[Begin Data supplied]
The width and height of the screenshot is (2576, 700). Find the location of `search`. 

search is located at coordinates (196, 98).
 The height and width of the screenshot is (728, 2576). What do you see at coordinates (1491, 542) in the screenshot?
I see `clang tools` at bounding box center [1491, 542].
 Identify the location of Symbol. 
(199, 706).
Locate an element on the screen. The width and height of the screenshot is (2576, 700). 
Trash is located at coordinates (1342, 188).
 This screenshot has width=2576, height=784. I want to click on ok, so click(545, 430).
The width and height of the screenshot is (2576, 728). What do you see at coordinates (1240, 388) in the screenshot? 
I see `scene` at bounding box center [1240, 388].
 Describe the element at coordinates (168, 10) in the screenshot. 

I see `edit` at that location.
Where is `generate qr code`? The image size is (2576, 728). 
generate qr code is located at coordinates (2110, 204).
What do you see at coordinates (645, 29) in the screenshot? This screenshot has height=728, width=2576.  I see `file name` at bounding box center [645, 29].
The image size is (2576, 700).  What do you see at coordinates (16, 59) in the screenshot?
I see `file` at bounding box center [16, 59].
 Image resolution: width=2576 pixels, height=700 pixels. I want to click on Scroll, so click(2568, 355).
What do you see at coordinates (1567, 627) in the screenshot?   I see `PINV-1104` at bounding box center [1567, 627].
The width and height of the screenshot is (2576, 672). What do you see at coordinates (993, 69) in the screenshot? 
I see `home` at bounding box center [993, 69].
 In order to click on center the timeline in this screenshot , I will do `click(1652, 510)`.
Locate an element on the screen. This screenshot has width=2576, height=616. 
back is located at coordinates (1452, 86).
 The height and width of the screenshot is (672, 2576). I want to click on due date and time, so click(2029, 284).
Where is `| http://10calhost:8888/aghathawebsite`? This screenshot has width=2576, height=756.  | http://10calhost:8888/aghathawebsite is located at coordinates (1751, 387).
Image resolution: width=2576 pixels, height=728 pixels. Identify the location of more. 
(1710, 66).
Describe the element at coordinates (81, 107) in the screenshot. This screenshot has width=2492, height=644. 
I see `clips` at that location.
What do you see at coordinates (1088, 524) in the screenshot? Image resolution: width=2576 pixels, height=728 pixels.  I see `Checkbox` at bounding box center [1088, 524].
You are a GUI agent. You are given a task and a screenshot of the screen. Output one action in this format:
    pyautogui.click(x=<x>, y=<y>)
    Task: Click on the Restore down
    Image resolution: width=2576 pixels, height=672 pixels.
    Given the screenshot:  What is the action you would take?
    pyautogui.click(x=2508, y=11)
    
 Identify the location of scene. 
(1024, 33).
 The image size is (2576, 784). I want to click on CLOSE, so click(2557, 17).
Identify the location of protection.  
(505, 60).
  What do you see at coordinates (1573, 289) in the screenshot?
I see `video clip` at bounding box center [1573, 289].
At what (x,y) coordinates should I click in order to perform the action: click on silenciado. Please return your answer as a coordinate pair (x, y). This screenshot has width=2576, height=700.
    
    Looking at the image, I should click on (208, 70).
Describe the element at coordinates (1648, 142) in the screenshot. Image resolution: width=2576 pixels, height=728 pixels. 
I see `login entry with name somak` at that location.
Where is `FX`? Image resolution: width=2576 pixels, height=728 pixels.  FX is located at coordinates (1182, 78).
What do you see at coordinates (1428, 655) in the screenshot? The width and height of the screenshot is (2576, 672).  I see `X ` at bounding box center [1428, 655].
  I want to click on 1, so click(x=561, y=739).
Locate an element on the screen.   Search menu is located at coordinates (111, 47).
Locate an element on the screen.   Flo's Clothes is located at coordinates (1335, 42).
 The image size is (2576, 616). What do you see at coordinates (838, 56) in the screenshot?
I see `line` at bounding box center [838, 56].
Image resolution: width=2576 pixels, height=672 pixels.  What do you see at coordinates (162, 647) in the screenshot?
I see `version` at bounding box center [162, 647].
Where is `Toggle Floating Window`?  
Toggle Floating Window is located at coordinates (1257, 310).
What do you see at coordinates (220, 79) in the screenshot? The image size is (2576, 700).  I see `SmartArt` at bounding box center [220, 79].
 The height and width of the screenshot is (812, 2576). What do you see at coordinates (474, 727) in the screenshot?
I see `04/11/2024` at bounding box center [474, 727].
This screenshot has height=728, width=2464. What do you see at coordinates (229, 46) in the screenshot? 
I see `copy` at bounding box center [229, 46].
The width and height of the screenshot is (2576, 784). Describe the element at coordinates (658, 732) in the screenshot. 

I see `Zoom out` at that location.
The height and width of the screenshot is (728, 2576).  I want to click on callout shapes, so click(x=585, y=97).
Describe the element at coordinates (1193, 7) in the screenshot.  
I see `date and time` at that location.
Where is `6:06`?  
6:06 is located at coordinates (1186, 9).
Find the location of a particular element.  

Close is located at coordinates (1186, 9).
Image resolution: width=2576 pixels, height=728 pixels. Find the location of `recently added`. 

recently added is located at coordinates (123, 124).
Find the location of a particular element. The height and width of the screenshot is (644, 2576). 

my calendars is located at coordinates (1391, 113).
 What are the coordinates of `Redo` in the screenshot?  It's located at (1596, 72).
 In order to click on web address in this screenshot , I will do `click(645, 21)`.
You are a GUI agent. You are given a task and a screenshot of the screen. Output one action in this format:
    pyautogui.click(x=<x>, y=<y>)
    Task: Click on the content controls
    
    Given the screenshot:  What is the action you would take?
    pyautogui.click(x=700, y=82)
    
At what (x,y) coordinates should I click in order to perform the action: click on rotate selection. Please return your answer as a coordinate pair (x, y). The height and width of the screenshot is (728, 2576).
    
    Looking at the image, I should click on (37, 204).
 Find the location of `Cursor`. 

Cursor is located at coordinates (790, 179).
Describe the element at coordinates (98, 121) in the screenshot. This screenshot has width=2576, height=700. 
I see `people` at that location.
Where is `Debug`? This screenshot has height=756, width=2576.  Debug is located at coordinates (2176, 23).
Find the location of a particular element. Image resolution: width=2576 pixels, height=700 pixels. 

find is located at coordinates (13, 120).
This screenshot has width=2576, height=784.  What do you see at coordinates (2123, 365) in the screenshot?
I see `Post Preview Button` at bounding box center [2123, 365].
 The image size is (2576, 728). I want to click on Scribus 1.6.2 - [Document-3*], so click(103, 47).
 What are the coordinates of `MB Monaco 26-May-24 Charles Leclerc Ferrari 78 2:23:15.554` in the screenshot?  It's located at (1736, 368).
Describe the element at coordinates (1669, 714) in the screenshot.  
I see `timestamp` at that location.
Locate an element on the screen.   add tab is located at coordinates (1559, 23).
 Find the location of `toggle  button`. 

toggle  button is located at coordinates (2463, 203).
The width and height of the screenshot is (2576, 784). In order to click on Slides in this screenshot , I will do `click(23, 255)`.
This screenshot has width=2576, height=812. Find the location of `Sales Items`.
[End Data supplied]
■ Work required: Copy the stretch of the listing from the line containing "Describe the element at coordinates (81, 107)" through the line containing "coordinates (111, 47).", reproducing each line without any change.

■ Solution:
Describe the element at coordinates (81, 107) in the screenshot. This screenshot has width=2492, height=644. 
I see `clips` at that location.
What do you see at coordinates (1088, 524) in the screenshot? Image resolution: width=2576 pixels, height=728 pixels.  I see `Checkbox` at bounding box center [1088, 524].
You are a GUI agent. You are given a task and a screenshot of the screen. Output one action in this format:
    pyautogui.click(x=<x>, y=<y>)
    Task: Click on the Restore down
    Image resolution: width=2576 pixels, height=672 pixels.
    Given the screenshot:  What is the action you would take?
    pyautogui.click(x=2508, y=11)
    
 Identify the location of scene. 
(1024, 33).
 The image size is (2576, 784). I want to click on CLOSE, so click(2557, 17).
Identify the location of protection.  
(505, 60).
  What do you see at coordinates (1573, 289) in the screenshot?
I see `video clip` at bounding box center [1573, 289].
At what (x,y) coordinates should I click in order to perform the action: click on silenciado. Please return your answer as a coordinate pair (x, y). This screenshot has width=2576, height=700.
    
    Looking at the image, I should click on (208, 70).
Describe the element at coordinates (1648, 142) in the screenshot. Image resolution: width=2576 pixels, height=728 pixels. 
I see `login entry with name somak` at that location.
Where is `FX`? Image resolution: width=2576 pixels, height=728 pixels.  FX is located at coordinates (1182, 78).
What do you see at coordinates (1428, 655) in the screenshot? The width and height of the screenshot is (2576, 672).  I see `X ` at bounding box center [1428, 655].
  I want to click on 1, so click(x=561, y=739).
Locate an element on the screen.   Search menu is located at coordinates (111, 47).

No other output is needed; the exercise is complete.